Would you give the listing again exactly, without its images?
Material for this exercise section start
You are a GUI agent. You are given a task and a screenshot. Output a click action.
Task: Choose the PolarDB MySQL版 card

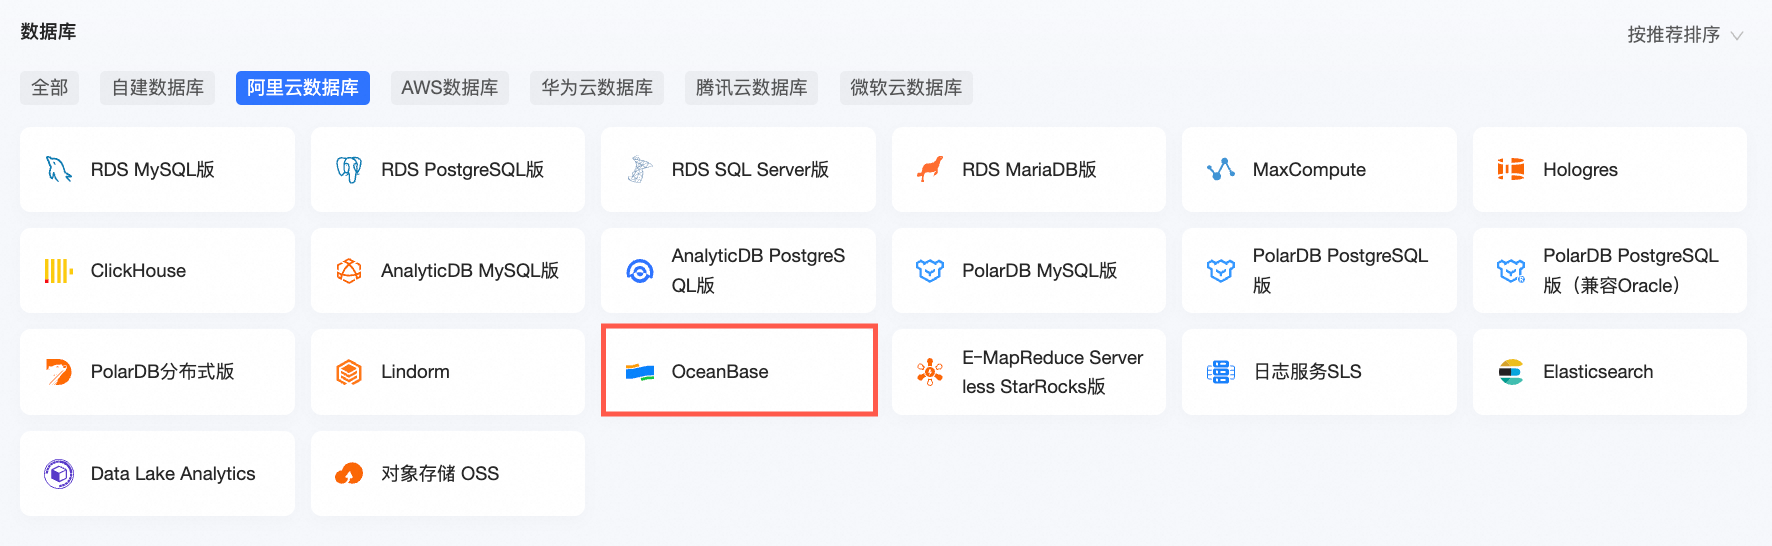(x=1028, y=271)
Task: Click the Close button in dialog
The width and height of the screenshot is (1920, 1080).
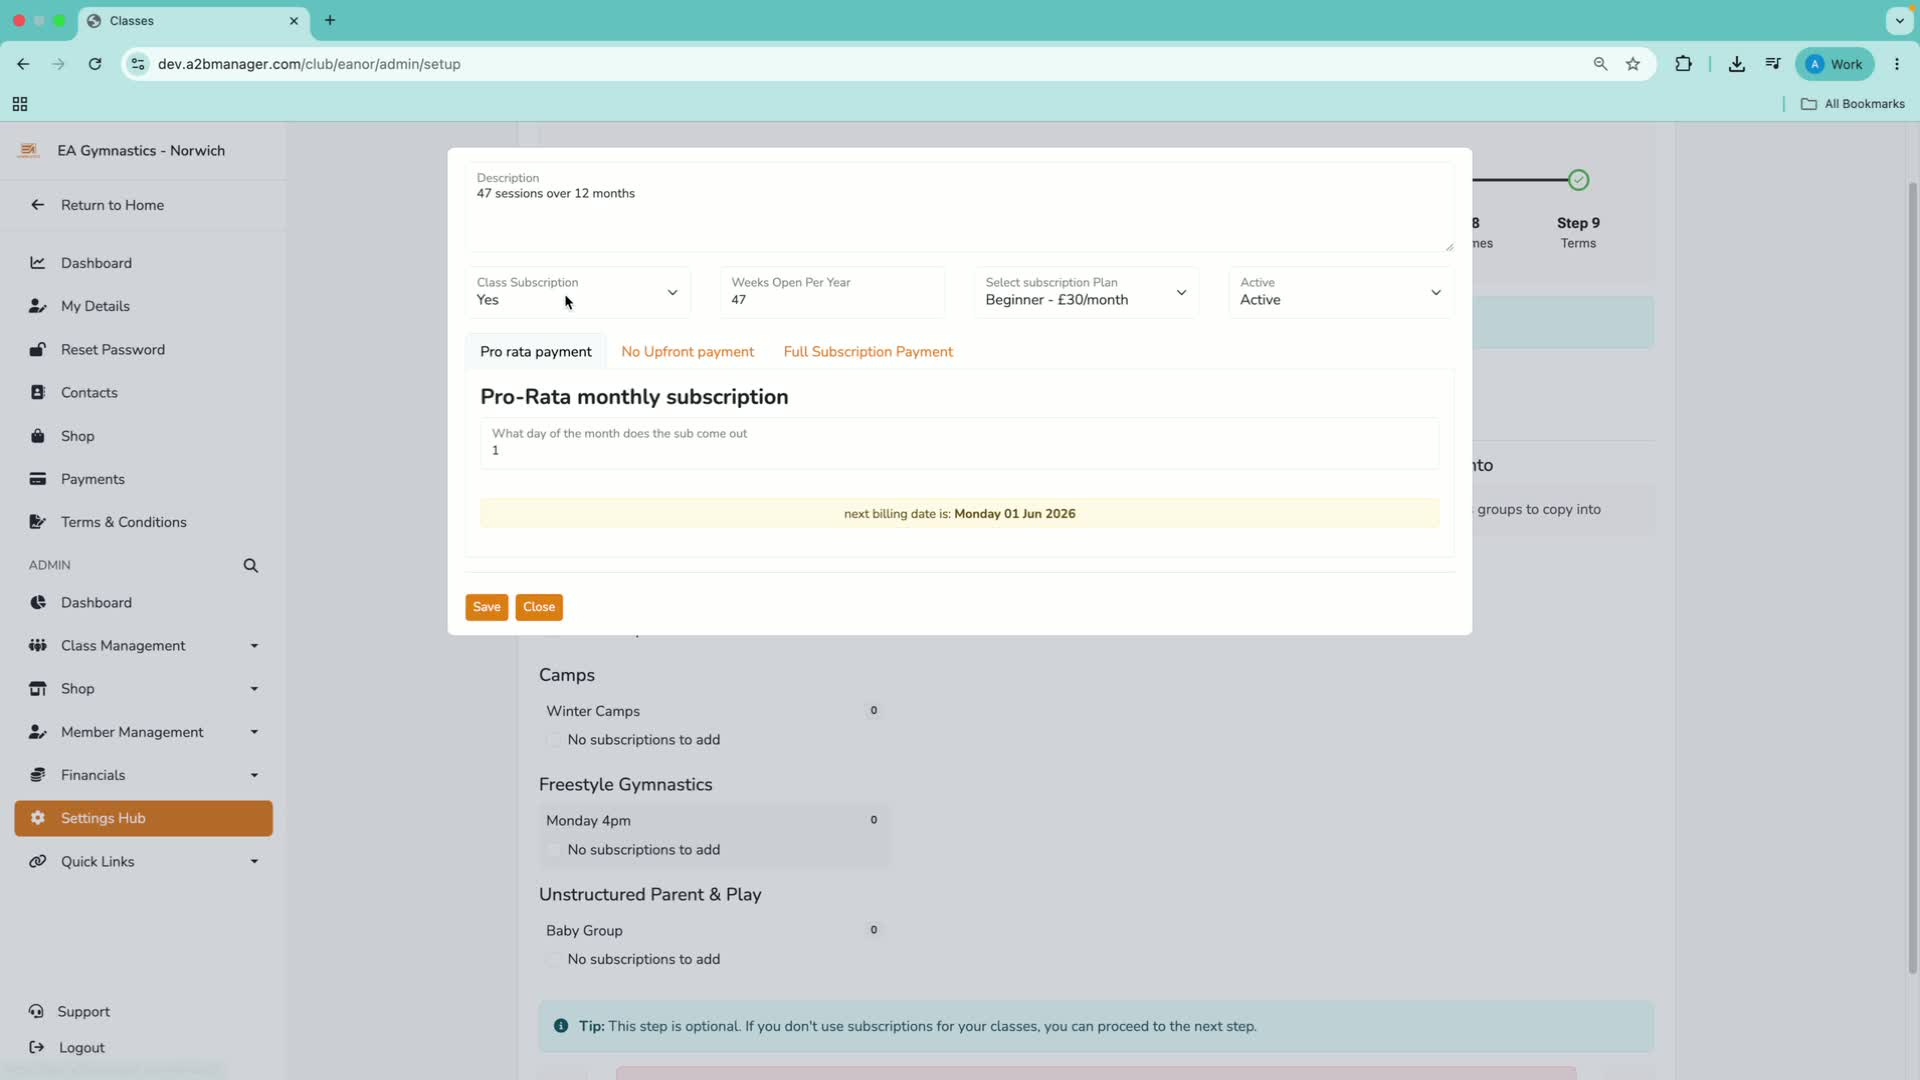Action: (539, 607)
Material for this exercise section end
:: Result ::
You are a GUI agent. You are given a task and a screenshot. Output a click action.
Task: Choose the PolarDB MySQL版 card

(x=1028, y=271)
Task: Click the Close button in dialog
The width and height of the screenshot is (1920, 1080).
Action: (539, 607)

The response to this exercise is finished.